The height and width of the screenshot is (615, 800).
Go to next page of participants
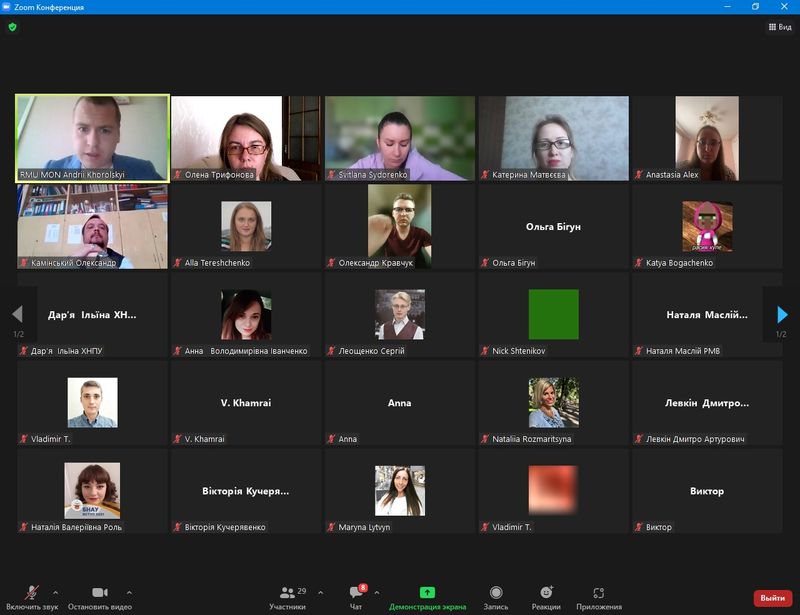pyautogui.click(x=782, y=315)

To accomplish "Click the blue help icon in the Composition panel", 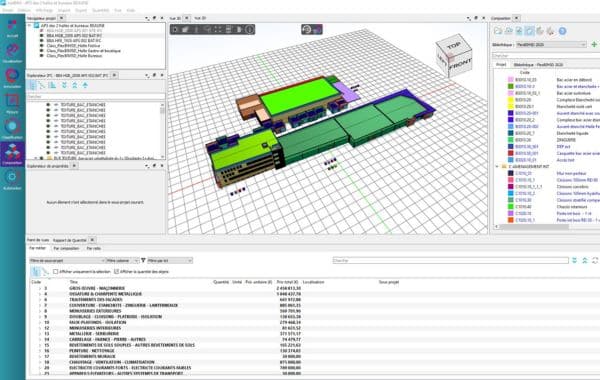I will 562,31.

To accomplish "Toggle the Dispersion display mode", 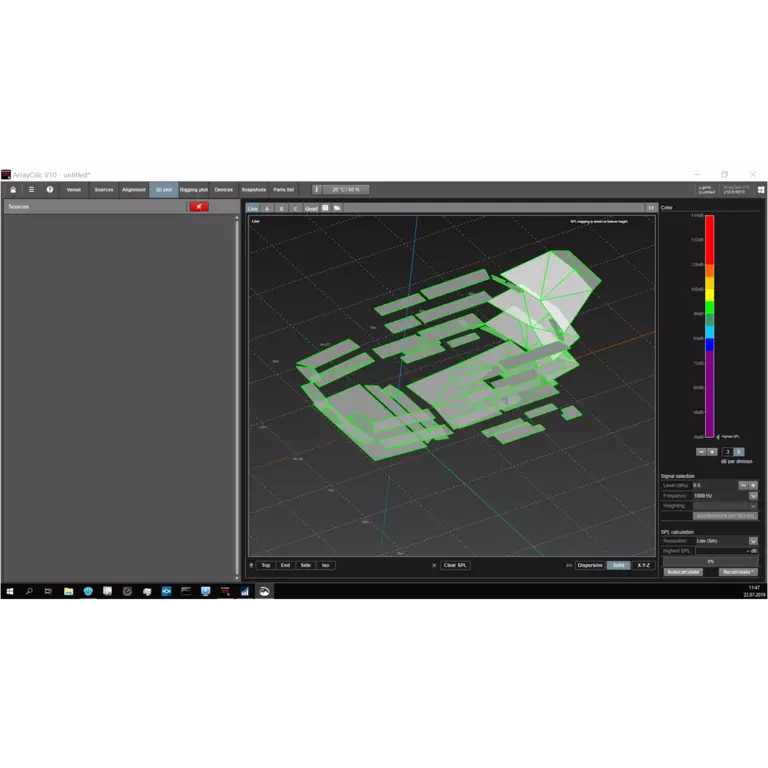I will tap(590, 565).
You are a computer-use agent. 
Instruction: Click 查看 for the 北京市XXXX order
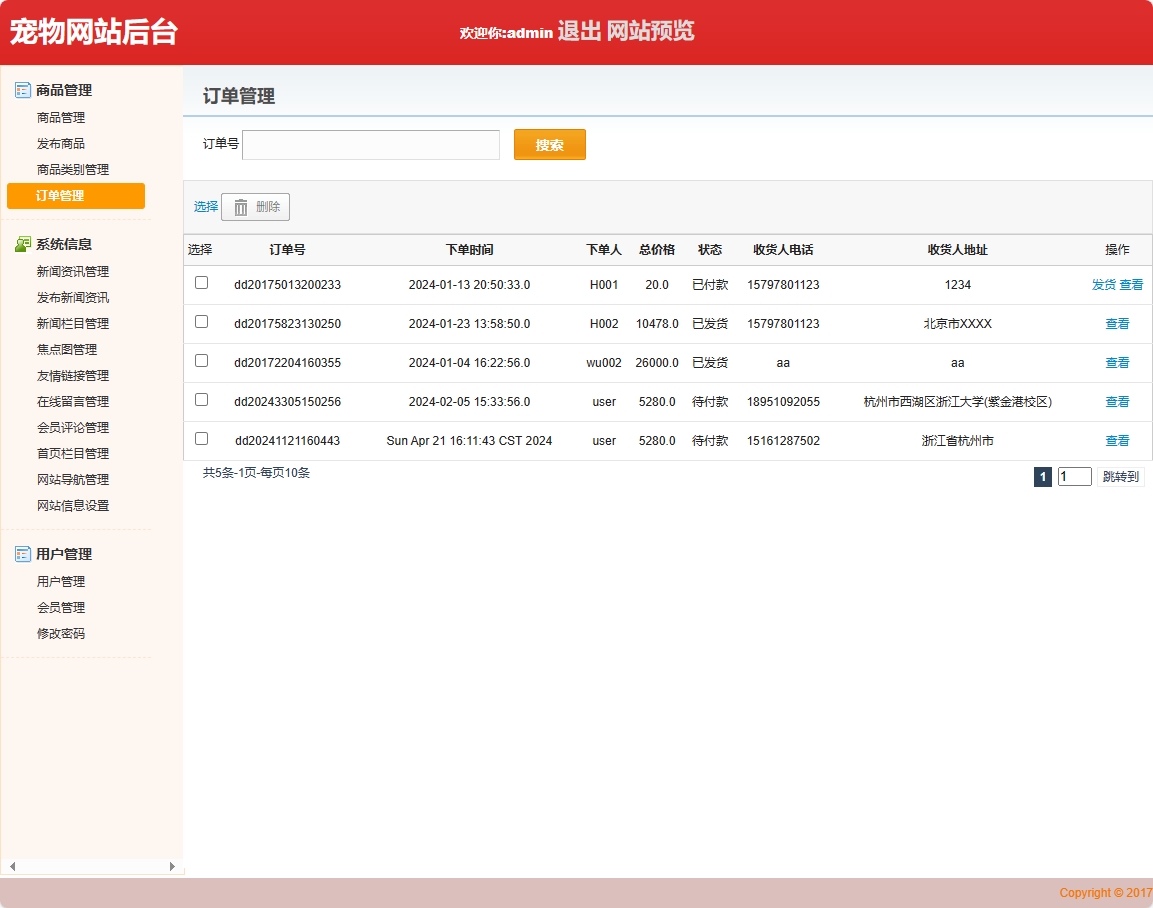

------------------------------------

[TASK DESCRIPTION]: Your task is to reproduce exactly the lines from the one that holds "You are a computer-use agent." to the last line of the listing, and only those, omitting the pictures.

[RESPONSE BOX]:
You are a computer-use agent. 
Instruction: Click 查看 for the 北京市XXXX order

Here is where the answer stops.